Speaking of ceramic heaters... I bought a new one yesterday, the fourth such in six years time. The danged things seem to get less and less efficient as time goes on, until they reach the point where you generate more heat by passing gas than the heater does running on full-stroke. In other words, they wear out. Faster than I think is acceptable, but that’s just me. I switched brands this time, moving from a Holmes heater to one made by Honeywell. In China, of course. Don’t get me started on that subject.
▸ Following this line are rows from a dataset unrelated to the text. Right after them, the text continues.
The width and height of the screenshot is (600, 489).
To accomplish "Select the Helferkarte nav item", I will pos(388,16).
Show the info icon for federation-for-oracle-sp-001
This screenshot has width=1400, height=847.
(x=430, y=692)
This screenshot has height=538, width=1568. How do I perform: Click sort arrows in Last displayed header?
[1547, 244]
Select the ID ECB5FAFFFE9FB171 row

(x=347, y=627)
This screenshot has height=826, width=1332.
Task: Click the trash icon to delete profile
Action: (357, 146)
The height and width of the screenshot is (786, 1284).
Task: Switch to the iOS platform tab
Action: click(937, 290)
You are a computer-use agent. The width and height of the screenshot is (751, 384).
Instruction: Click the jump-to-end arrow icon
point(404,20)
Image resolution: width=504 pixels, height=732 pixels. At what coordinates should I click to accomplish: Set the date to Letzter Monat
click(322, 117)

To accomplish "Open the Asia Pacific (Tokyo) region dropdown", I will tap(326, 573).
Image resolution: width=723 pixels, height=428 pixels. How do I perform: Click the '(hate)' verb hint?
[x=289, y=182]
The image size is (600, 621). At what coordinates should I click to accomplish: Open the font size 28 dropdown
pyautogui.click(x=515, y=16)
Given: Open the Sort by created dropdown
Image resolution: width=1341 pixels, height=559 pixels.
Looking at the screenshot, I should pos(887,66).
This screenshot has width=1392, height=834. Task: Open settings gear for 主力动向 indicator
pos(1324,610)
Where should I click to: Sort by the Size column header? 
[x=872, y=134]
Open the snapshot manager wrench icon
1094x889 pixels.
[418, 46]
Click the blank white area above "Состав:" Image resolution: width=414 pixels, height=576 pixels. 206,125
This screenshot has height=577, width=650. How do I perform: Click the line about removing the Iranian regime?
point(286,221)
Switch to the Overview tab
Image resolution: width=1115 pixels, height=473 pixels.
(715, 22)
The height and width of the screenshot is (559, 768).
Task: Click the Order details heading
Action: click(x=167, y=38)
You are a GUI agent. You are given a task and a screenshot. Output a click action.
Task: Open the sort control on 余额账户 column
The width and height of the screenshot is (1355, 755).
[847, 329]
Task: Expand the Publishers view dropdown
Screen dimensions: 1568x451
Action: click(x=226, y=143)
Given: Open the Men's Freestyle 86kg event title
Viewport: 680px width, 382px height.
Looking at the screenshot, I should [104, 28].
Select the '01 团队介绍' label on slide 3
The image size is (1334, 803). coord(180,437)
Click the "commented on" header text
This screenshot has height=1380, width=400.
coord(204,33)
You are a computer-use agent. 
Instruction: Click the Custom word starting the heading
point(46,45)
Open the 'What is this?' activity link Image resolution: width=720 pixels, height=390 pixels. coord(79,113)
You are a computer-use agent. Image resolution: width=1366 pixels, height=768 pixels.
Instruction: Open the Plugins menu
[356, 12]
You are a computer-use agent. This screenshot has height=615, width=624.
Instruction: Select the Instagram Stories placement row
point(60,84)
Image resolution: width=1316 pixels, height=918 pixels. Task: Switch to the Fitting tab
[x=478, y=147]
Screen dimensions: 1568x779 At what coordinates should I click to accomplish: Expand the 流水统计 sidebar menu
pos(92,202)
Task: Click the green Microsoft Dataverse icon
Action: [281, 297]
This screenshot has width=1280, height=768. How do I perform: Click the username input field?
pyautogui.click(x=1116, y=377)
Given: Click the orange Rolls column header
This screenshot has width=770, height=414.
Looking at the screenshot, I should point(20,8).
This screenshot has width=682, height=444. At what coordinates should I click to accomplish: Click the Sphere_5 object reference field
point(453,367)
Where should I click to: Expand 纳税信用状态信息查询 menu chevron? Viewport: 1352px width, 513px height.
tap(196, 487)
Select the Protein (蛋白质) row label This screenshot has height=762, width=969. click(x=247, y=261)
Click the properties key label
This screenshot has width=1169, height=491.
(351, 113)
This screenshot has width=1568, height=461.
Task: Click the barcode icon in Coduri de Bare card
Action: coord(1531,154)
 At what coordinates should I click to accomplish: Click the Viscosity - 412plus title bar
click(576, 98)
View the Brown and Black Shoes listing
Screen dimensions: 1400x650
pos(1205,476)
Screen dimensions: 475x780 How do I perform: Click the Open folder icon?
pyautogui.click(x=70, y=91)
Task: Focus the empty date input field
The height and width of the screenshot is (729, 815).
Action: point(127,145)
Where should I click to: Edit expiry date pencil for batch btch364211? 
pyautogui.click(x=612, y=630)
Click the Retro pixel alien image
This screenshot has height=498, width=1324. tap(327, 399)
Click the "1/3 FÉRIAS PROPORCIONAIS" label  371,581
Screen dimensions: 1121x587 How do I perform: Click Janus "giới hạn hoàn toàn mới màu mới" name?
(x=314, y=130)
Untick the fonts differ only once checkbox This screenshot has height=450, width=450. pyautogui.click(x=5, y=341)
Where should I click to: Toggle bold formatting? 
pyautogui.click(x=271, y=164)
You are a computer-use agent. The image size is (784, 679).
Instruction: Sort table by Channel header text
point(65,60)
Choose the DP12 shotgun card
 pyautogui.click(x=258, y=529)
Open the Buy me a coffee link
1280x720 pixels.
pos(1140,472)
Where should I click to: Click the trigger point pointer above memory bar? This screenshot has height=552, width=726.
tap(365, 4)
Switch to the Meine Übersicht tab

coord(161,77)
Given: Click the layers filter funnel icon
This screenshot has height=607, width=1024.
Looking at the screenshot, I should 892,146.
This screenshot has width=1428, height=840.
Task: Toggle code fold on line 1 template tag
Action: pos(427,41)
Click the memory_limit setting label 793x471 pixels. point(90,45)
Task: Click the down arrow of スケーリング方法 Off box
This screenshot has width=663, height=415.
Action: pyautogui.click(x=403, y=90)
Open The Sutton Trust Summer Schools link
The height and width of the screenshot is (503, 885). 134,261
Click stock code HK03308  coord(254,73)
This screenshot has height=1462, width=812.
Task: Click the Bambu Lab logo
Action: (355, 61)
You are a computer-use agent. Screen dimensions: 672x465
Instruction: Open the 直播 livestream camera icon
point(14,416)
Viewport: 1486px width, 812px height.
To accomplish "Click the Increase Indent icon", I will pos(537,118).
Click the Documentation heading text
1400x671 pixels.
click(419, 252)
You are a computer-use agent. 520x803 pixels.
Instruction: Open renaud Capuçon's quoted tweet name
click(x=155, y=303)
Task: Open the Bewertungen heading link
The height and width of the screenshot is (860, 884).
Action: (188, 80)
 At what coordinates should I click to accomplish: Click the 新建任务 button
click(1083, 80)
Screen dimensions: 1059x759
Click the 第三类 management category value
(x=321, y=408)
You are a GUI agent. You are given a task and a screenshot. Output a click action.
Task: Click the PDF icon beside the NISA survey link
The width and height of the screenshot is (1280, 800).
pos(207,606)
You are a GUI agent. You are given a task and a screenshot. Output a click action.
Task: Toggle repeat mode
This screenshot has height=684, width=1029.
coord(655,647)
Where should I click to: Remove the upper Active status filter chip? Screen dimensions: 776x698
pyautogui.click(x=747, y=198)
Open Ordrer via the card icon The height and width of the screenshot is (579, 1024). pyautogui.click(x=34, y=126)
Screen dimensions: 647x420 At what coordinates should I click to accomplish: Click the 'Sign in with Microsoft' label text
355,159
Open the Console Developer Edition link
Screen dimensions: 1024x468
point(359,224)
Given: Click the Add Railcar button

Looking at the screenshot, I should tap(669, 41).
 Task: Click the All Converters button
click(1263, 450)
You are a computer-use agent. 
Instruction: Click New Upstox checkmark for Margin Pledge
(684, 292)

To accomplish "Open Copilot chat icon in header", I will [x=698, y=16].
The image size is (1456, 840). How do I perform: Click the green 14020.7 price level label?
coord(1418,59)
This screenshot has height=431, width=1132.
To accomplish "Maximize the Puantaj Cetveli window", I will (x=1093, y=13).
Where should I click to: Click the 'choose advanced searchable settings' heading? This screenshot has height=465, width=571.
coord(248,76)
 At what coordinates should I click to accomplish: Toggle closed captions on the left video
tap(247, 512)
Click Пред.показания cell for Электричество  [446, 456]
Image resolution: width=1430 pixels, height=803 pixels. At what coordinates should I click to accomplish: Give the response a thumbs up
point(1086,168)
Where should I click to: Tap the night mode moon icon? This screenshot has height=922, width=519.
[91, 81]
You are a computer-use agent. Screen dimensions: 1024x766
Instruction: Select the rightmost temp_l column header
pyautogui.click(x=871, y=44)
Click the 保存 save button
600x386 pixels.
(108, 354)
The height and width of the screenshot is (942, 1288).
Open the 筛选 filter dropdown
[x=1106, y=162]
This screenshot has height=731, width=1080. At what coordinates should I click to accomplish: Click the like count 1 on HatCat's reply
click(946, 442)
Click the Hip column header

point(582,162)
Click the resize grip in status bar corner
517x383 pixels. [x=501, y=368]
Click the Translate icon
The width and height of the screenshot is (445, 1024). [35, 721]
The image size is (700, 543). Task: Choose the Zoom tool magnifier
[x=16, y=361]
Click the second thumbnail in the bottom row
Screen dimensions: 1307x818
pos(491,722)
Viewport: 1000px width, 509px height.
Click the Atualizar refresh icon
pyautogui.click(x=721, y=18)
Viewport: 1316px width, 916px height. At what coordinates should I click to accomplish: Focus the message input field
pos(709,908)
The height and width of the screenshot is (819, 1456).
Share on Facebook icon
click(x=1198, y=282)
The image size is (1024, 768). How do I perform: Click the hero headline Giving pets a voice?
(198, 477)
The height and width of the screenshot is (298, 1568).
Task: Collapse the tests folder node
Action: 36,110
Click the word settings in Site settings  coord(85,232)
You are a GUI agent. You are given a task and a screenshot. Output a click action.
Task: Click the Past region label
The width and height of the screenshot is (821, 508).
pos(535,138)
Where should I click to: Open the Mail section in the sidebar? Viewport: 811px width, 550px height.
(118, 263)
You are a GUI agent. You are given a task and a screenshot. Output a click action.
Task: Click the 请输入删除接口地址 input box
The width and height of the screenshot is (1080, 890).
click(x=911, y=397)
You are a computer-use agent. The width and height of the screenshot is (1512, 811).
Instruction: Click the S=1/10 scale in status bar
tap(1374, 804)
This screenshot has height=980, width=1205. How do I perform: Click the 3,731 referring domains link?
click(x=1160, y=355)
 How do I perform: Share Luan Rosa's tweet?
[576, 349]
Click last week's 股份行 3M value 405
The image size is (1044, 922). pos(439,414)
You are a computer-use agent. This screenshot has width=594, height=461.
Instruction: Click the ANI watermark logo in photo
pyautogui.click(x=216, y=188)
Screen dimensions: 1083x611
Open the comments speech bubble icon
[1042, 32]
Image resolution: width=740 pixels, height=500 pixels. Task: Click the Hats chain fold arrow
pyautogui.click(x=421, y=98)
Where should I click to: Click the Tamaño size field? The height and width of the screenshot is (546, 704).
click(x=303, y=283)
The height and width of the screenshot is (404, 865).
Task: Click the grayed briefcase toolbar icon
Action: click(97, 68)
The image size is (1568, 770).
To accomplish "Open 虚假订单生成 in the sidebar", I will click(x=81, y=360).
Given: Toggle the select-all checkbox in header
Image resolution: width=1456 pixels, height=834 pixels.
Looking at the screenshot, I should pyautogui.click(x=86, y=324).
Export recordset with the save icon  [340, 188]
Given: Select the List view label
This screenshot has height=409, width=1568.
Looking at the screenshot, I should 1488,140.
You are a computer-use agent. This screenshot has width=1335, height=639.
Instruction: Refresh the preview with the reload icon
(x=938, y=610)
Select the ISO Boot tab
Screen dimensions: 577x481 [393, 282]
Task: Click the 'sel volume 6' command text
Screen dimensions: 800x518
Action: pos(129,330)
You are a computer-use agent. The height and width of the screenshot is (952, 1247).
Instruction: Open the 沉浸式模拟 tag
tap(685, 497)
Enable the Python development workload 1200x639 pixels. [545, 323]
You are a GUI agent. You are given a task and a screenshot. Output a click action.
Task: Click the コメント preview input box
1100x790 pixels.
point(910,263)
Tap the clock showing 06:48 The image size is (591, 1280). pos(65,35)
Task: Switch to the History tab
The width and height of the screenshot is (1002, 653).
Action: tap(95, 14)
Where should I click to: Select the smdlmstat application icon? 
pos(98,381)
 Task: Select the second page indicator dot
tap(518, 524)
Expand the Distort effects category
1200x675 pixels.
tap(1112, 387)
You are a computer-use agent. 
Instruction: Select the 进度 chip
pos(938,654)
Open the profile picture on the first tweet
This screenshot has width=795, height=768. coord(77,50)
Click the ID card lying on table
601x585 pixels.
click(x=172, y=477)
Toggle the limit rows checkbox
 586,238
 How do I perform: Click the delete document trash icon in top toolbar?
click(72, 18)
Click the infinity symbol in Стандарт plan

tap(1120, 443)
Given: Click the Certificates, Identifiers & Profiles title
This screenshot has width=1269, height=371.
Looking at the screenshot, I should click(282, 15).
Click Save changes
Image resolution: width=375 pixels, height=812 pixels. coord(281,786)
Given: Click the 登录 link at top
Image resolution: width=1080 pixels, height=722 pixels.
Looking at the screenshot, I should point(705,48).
Today’s Pic: The interior of one of our local watering holes: The bar in The Roosevelt Restaurant. This bar is a great example of those old mahogany bars one found throughout the US in the 19th century. This particular example was found in an old abandoned bar near Roswell, disassembled and trucked to Portales, where it was lovingly and beautifully restored. The Roosevelt is the one place in P-town where you can get a good single-malt or small-batch (read: boutique) bourbon. January, 2003.
Ah, Former Happy Days, part IV or V... which is to say when we were still in El Casa Móvil De Pennington and when we were generating blog posts that actually had some content.  The Roosevelt is also a memory at this point in time but that magnificent bar still exists in the Italian restaurant that took The Roosevelt's place.  We're happy about that, dontcha know.

6 comments:

  1. There was a bar like that at an Italian seafood restaurant named Brunings on the Lakefront at New Orleans, but alas Katrina wiped it and the restaurant out en toto. One of our favorite places to eat...sob..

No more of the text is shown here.